- **Exercises**:
• A. In the DocBook structure excerpt, why should the lang attribute always be used?
• B. What values does the sample file in the DocBook structure excerpt give to id attributes?
• C. Write the next part of the DocBook structure excerpt, picking up after its final sentence.

- **Page excerpt**:
------------------------------------------------------------------------

The Crash Course to DocBook

3.2. The Structure of a DocBook File

The tags covered in this section are listed below.

book - Book
article - Article
refentry - Equivalent of a man page
chapter - Chapter of a book or an article
sect1 ... sect5 - Sections and subsections of a chapter
title - Text of a heading or the title of a block-oriented element
para - Paragraph

Example 3-1. Chapters and sections


<?xml version="1.0" encoding="UTF-8" ?>
<!DOCTYPE book PUBLIC "-//OASIS//DTD DocBook XML V4.4//EN">
 
<book id="hello-world" lang="en">
 
<bookinfo>
<title>Hello, world</title>
</bookinfo>
 
<chapter id="introduction">
<title>Introduction</title>
 
<para>This is the introduction. It has two sections</para>
 
<sect1 id="about-this-book">
<title>About this book</title>

<para>This is my first DocBook file.</para>

</sect1>

<sect1 id="work-in-progress">
<title>Warning</title>

<para>This is still under construction.</para>

</sect1>

</chapter>
</book>

The above example shows a skeleton of the structural tags. The first line is the DTD declaration which indicates which DTD to use to process this document (namely DocBook version 4.4). This information will be described in more detail in the Document Type Declaration section.

Next comes the content model, which is <book> here. You can also use <article>, which is more lightweight than <book>, or <refentry> which is the equivalent of a UNIX man page.

Note the use of the lang attribute in the <book> tag. The language attribute should always be used to make it easy to determine what language in which the document is written.

After the <book> tag comes the meta information for the document which is encapsulated within the <bookinfo> tag. This information will be described in more detail in the Meta Information section.

------------------------------------------------------------------------

- **Supplied entries**:
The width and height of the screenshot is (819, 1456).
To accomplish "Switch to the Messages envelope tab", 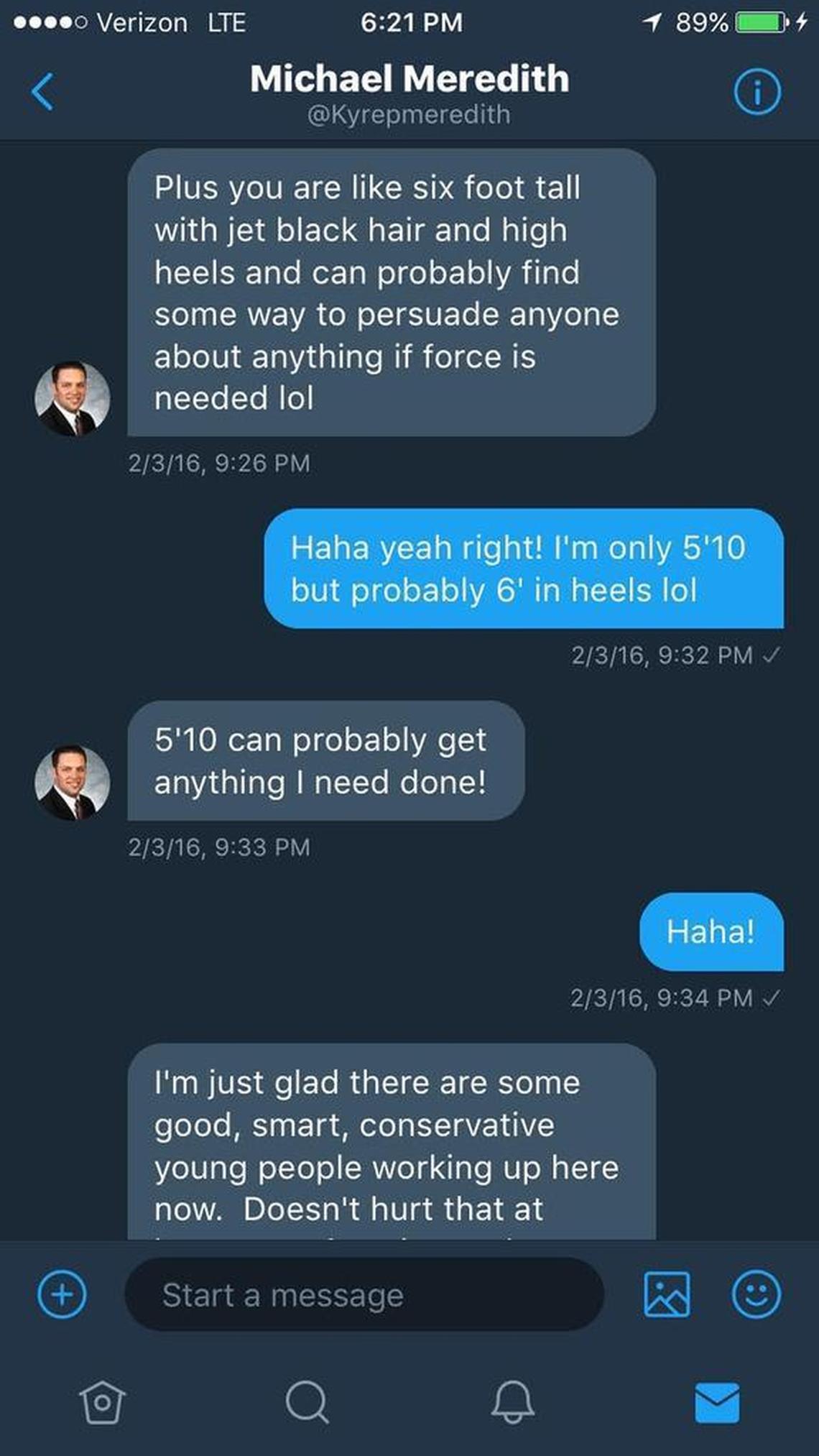I will (717, 1401).
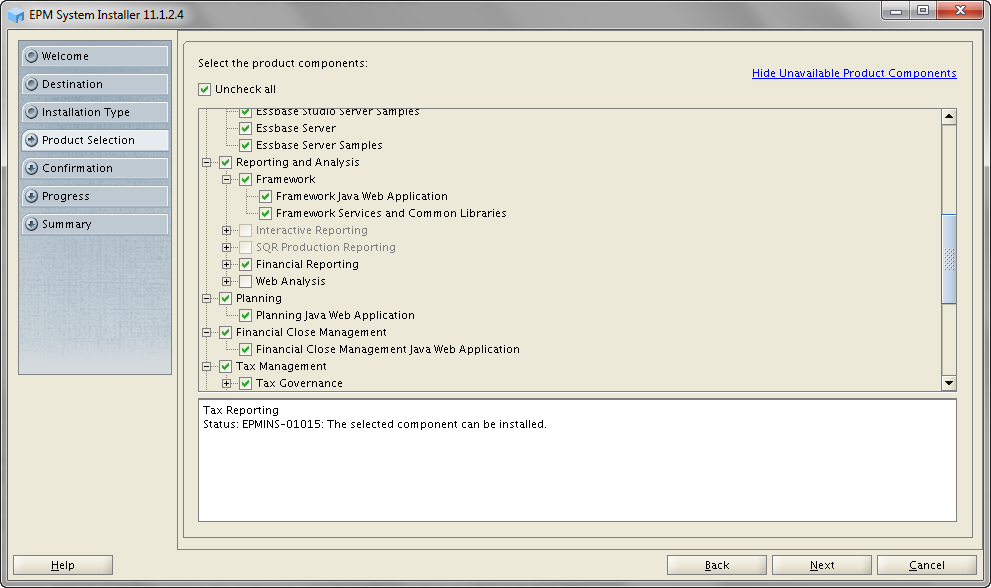Click the Confirmation step arrow icon
Viewport: 991px width, 588px height.
click(32, 168)

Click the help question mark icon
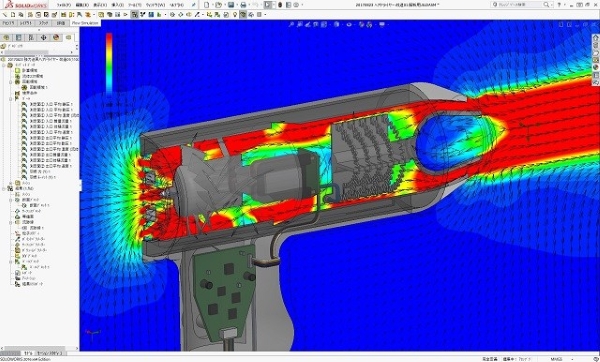(x=559, y=5)
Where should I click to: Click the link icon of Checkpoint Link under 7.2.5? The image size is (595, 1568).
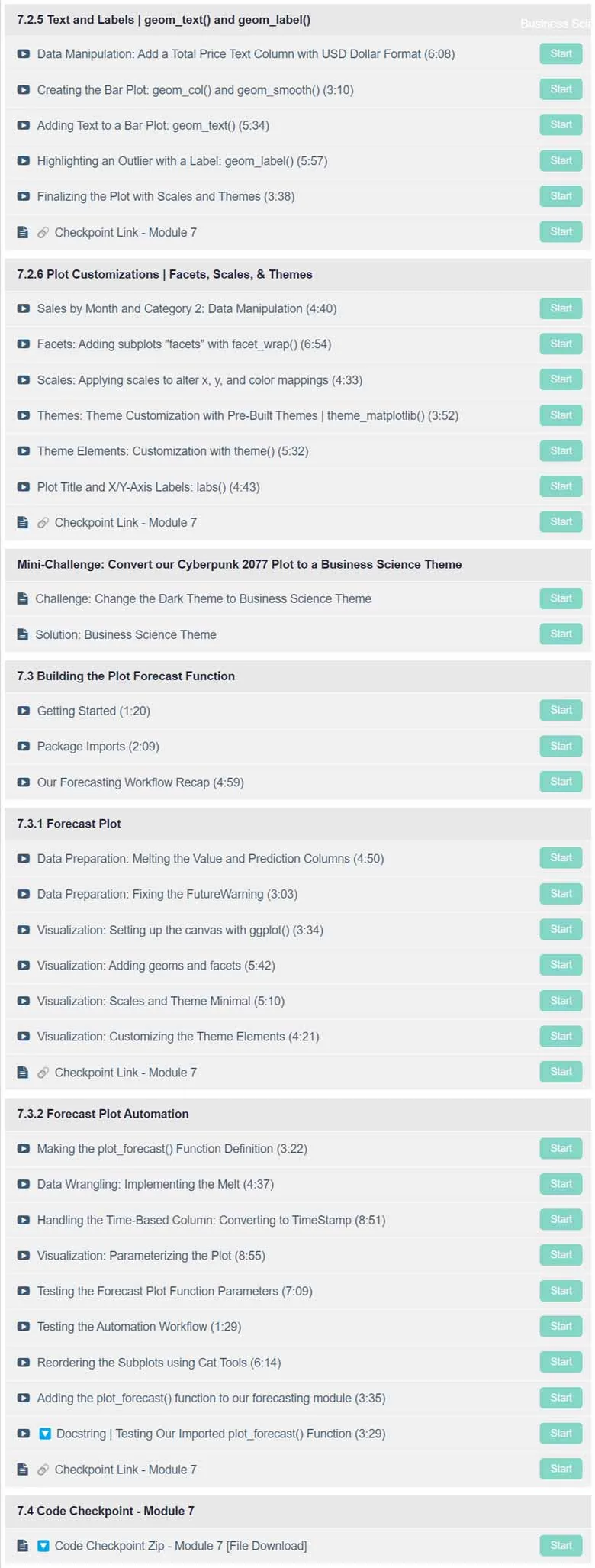coord(43,232)
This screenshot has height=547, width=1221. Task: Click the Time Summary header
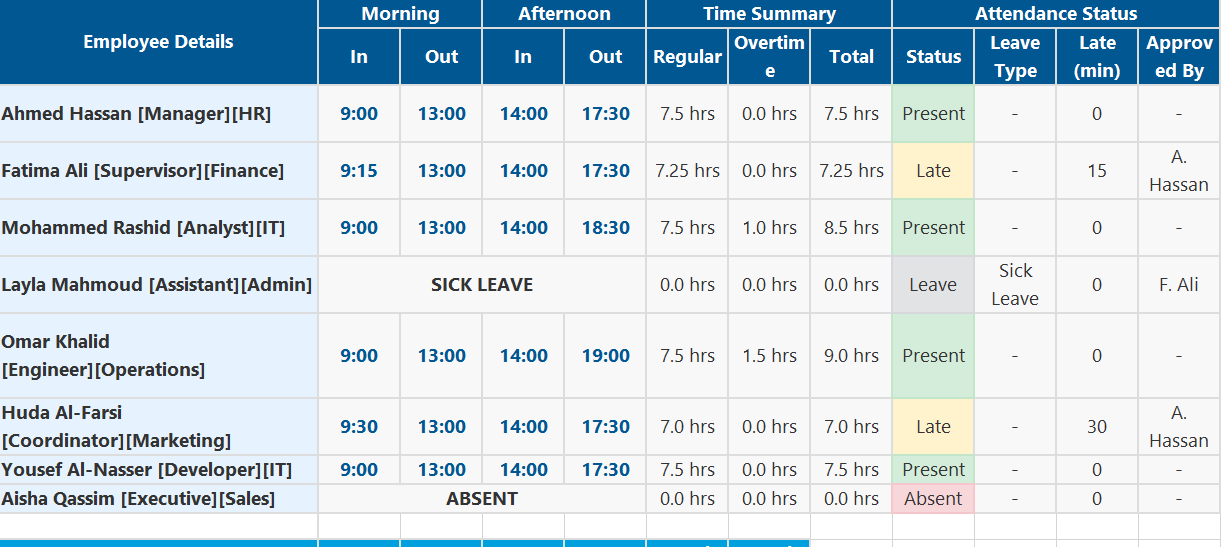pos(769,14)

------------------------------------------------------------------------

- **Task results**:
• A. It makes it easy to determine what language the document is written in.

• B. hello-world, introduction, about-this-book, work-in-progress

• C.
Then come the chapters of your book, which may contain one or more section tags (<sect1> - <sect5>). Human-readable (not numerical) ID attributes for <chapter> and <sect> tags are required for two reasons:

Chapters and sections must contain at least a <title> and an empty <para> tag. The place where certain elements can occur, cannot occur or must occur is defined by the DocBook DTD, and is covered in detail by the Reference Guide.

Content in DocBook is contained within a <para> tag, which is very similar to the <p> tag in HTML and LinuxDoc except that it must always have a closing </para> tag. Each time there can be a line break in some text (like in a list item), it means that the text will have to be enclosed in <para> tags.

Let's summarise and extend what we have seen so far. A book will be structured in the following way:


    book
      meta information
      chapter
        sect1
          sect2
        sect1
      chapter
        sect1
      appendix
        sect1
      appendix
        sect1
        ...
      glossary

An article will be structured in the following way:


    article
      meta information
      sect1
      sect1
        sect2
      sect1
      ...